#### Fragmento de la página
□ □ □ □ □ □ □

Doscientos noventa. Quizá sea como una
pócima mágica que al ingerirse modifica algo sustancial en quien la
toma: la fuerza, el color de los ojos, la cantidad de vello corporal, la
estatura, la voz, el aspecto muscular… Quizá sea algo así, digo, lo que sucede con
el poder, incluso con pequeñas parcelas de poder.
Cuando la persona llega a ese lugar maravilloso (o así debe ser
por lo que ansían alcanzarlo y por lo que tardan en abandonarlo), mudan la
sintaxis como las serpientes mudan su camisa, alteran la semántica del discurso
como aquel cordero que se desnuda de sus vellones blanquizcos y muestra de repente su auténtica
esencia de feroz lobo a cargo del rebaño, tiran al contenedor de la basura, sin
preocuparse por reciclar, más de la mitad del diccionario, precisamente aquella
parte que más usaron para recorrer la senda que les aupó a la poltrona.
Hay algo mágico (más bien de tonos oscuros, tirando a negros),
repito, en ese lugar llamado poder. Cuando alguien camina hacia ese punto todos
entendemos qué pretende, qué busca, por dónde quiere que se avance. Sin embargo,
cuando allí atraca, todos dejamos de entenderlo y empiezan a sonar tan
sospechosamente iguales al pasado sus palabras, que uno comprende que no importa
quién se siente en tal sede, lo que importa —a las pruebas deberíamos
remitirnos— es el sitial, la energía que emana, la dirección del timón que
nunca elige el timonel que en apariencia lo empuña y lo maneja, sino un capitán
de presencia invisible, bien escondido en la torre de mando, ajeno por completo
a lo que sucede en la cubierta e indiferente a los llantos de su bodega.
Doscientos noventa y
uno.
El rincón de la ciudad, acaso su cobijo más vetusto, realzado por esta luz
cristal de la tarde, es pura soledad y silencio, que en la desembocadura de
julio, ya no acompasan las corcheas charol de los vencejos, quienes, fieles
cumplidores del almanaque secular, el mismo día de Santiago —ni la víspera ni
el día siguiente, puedo asegurarlo, pues me ocupé de comprobarlo— tomaron su
equipaje, cruzaron el portón del sur y salieron raudos, camino de su invierno.
El rincón de la ciudad, acaso su cobijo más vetusto, mecido por
el fanal hialino de esta tarde, parece adormecerse en otros tiempos fugitivos,
tan pretéritos, que alguno creería sepultados.

□ □ □ □ □ □ □

#### Tareas
1. En el texto sobre el poder y el rincón de la ciudad, ¿qué día emprendieron los vencejos su marcha?
2. Resume en dos oraciones el texto sobre el poder y el rincón de la ciudad.
3. Escribe la continuación del texto sobre el poder y el rincón de la ciudad a partir de su última frase.

#### Datos recopilados
□ □ □ □ □ □ □

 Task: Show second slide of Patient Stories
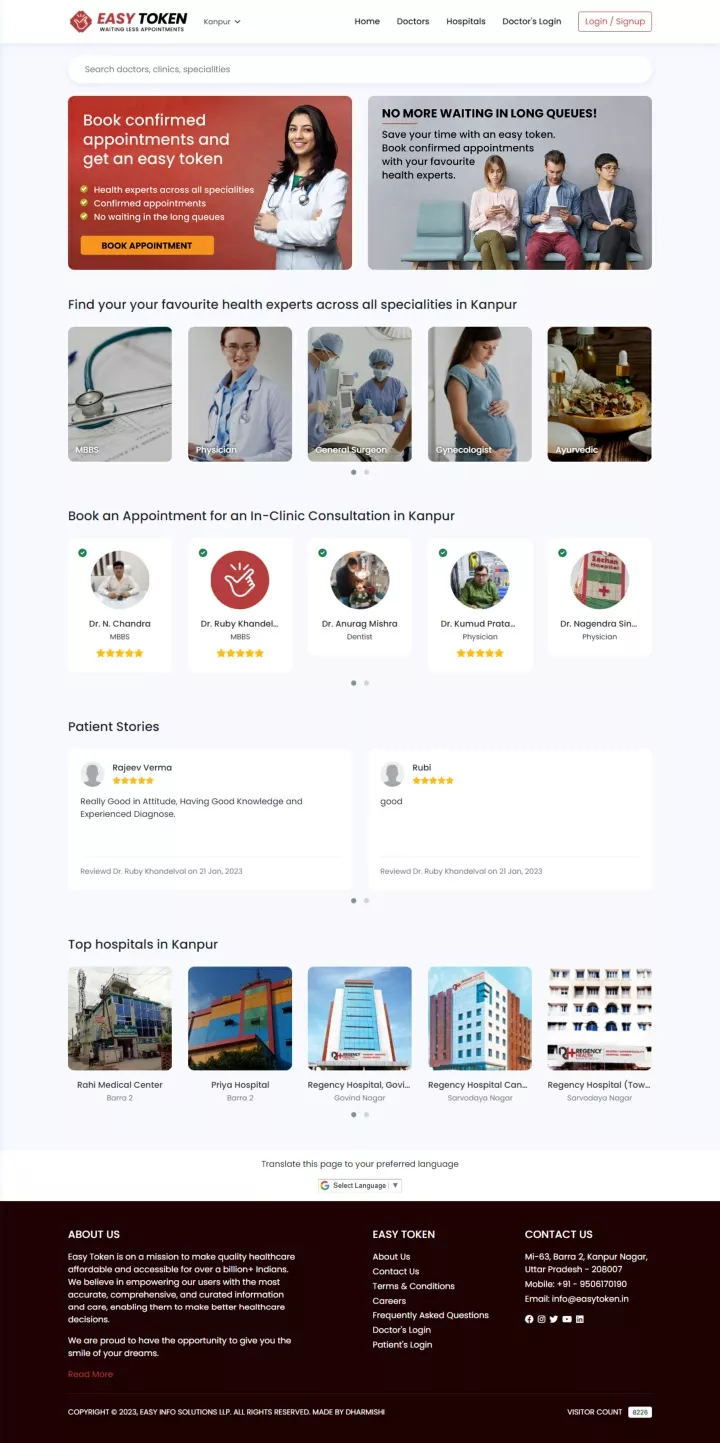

□ □ □ □ □ □ □

#### Respuestas por tarea
1. El día de Santiago.

2. El texto compara el poder con una pócima mágica que transforma a quien lo alcanza: al llegar, cambia su discurso y sus palabras suenan iguales a las del pasado, porque lo que importa es el sitial y no quien se sienta en él. Después describe un rincón antiguo de la ciudad, solitario y silencioso a finales de julio, del que los vencejos se marcharon el día de Santiago.

3.
El rincón de la ciudad, acaso su cobijo más vetusto, a falta de
más sonidos que los piídos monótonos de los gorriones y el zureo esquivo de una
paloma, pues tampoco se percibe el chirleo blanquinegro de los pequeños aviones
o el silbo cítrico del mirlo, rebusca en el olvido la cadencia gregoriana de
las salmodias entonadas por las monjas, cuya melodía preñada de paz y sosiego, como
feliz pirueta del tiempo, rebrota, resuena, reaparece, para señalar la senda
que conduce al equilibrio y a la armonía, y, como si fuera, en vez de música,
llovizna del espíritu, rocía, empapa, rezuma y atraviesa los muros de la
iglesia, y empieza a regar los bordes de la placita hasta que asperja mis latidos,
para que asienten su ritmo, para que sosieguen su paso, y guíen a mi voz y
eviten que yerre, si lamento la decadencia de este lugar de aspecto casi
abandonado —visión superficial, engañosa apariencia— y para que, por el contrario,
mis labios serenos ensalcen la presencia esencial de lo inefable; un gesto, una
mirada, una alabanza que se infiltrarán en el respiro de de mis letras, cuando
mis pupilas alcancen un mirar transparente y pulido, un desnudarse de
algarabías y afeites vanos; un gesto, una mirada, una alabanza, que nutrirán de
vida el respiro de mis letras cuando al fin una brisa del norte vigorosa limpie
de impurezas la atmósfera que inhalo y el cielo que me envuelve.
Doscientos noventa y
dos.
Parece que también mi espalda ha decidido en estos últimos días que no sea
escritor, que olvide tanto interés como me asedia o creo que me asedia. Quizá,
aprovechando la ausencia del fin de semana de M., y espoleado por el afán de
avanzar en el sendero iniciado, he pasado demasiadas horas sentado ante esta
pantalla, y mis músculos lumbares, no recuperados del todo, han vuelto a
rebelarse. No es la misma contundencia, no es el mismo vigor el de su revuelta,
pero se hacen oír con constancia y apenas sin descanso.
Quizá las soluciones sean varias, pero no pienso cejar en el
empeño, aunque enlentezca el proceso, no está en mi ánimo detenerlo, aunque sus
gritos, su conversación o su susurro distraigan mi atención y a veces hasta
asfixien la incipiente vida de una idea que podría haber sido el germen de uno
de los relatos que formarán parte del libro, o de uno de sus comentarios, o de
una de sus reflexiones, no pienso pararme ahora.
Ha sido tanto tiempo, han sido tantos meses esperando su llegada
que aunque en mi ánimo quede bautizado como el libro del lumbago, no me
detendré, aunque tarde más tiempo, aún, en redactarlo.
Doscientos noventa y
tres.
Siempre que sale esta cuestión —como esta tarde ha surgido a través de la
conversación del teléfono—, recuerdo una novela de Francisco Umbral, quizá la
novela que con más contundencia me empujó a intentar dedicarme a la escritura.
A Las ninfas me refiero, en su día
premio Nadal, cuando el Nadal era un premio en que la literatura
era la única premisa.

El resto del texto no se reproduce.